Saved data entries:
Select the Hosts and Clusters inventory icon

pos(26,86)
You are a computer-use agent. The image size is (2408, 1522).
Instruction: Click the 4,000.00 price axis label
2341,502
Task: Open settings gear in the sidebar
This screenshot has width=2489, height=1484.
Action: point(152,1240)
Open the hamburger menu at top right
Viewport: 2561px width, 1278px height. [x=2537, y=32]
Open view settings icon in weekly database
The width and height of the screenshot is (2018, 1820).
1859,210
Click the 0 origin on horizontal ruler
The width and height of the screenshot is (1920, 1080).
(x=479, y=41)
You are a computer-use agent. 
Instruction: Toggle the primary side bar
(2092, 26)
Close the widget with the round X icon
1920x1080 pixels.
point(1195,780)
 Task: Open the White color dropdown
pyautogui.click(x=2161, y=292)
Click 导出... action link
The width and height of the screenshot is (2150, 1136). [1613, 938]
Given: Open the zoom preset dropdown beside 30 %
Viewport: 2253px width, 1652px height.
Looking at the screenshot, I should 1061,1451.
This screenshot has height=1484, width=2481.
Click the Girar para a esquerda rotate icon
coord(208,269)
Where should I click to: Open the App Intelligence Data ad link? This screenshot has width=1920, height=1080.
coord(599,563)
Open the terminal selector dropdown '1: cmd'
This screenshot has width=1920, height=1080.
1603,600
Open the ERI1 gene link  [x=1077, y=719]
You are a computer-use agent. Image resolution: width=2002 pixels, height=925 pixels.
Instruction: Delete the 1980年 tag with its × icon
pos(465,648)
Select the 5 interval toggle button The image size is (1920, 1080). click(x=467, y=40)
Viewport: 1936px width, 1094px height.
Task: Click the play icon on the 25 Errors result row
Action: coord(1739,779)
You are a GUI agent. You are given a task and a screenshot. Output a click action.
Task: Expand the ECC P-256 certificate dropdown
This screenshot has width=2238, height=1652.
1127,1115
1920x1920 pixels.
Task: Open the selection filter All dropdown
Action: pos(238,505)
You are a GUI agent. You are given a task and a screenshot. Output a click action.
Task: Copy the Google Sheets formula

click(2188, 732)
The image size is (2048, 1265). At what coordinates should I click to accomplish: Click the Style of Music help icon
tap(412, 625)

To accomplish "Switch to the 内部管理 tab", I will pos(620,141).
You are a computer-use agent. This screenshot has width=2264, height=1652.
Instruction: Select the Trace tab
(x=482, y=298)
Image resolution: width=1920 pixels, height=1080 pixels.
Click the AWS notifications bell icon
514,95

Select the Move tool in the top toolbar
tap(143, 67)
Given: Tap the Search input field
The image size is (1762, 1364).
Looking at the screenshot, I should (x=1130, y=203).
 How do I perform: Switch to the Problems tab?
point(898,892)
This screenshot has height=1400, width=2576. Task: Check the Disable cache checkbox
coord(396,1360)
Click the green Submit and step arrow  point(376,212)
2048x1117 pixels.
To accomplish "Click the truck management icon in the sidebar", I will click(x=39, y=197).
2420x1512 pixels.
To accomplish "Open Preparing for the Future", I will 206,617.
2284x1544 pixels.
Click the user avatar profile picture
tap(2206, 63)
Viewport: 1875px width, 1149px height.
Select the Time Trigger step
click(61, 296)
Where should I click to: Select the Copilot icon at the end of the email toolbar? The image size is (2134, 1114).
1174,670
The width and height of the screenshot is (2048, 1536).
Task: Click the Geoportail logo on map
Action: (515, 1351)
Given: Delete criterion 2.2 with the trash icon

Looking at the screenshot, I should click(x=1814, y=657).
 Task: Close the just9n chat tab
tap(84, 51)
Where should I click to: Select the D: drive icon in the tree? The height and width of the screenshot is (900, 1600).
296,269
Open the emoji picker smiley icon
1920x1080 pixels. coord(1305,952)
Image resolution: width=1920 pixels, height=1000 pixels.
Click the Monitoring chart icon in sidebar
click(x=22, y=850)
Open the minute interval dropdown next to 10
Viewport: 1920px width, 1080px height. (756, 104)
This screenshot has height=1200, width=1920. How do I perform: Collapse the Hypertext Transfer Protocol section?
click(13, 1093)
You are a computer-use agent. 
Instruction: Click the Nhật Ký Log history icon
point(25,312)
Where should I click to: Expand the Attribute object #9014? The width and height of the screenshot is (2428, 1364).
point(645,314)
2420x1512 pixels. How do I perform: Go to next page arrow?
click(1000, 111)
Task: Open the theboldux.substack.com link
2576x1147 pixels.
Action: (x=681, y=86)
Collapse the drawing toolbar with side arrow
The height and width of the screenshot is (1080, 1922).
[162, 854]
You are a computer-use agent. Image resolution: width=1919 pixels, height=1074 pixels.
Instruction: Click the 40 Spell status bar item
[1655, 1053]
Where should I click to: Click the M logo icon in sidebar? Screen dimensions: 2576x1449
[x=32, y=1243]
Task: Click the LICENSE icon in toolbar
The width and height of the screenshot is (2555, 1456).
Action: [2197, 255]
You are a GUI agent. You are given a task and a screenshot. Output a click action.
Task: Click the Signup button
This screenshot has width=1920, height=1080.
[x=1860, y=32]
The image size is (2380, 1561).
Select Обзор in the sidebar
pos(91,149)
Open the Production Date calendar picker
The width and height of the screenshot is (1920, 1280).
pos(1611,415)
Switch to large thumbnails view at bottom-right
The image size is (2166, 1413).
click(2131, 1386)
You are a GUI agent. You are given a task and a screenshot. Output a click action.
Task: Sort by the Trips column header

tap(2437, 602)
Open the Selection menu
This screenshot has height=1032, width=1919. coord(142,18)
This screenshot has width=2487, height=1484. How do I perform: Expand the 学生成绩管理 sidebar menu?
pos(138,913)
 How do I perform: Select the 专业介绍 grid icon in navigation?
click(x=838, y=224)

Assignment:
The line with "How do I perform: Select" through the last line of the entries above: output exactly those lines and nothing else.

Exercise result:
 How do I perform: Select the 专业介绍 grid icon in navigation?
click(x=838, y=224)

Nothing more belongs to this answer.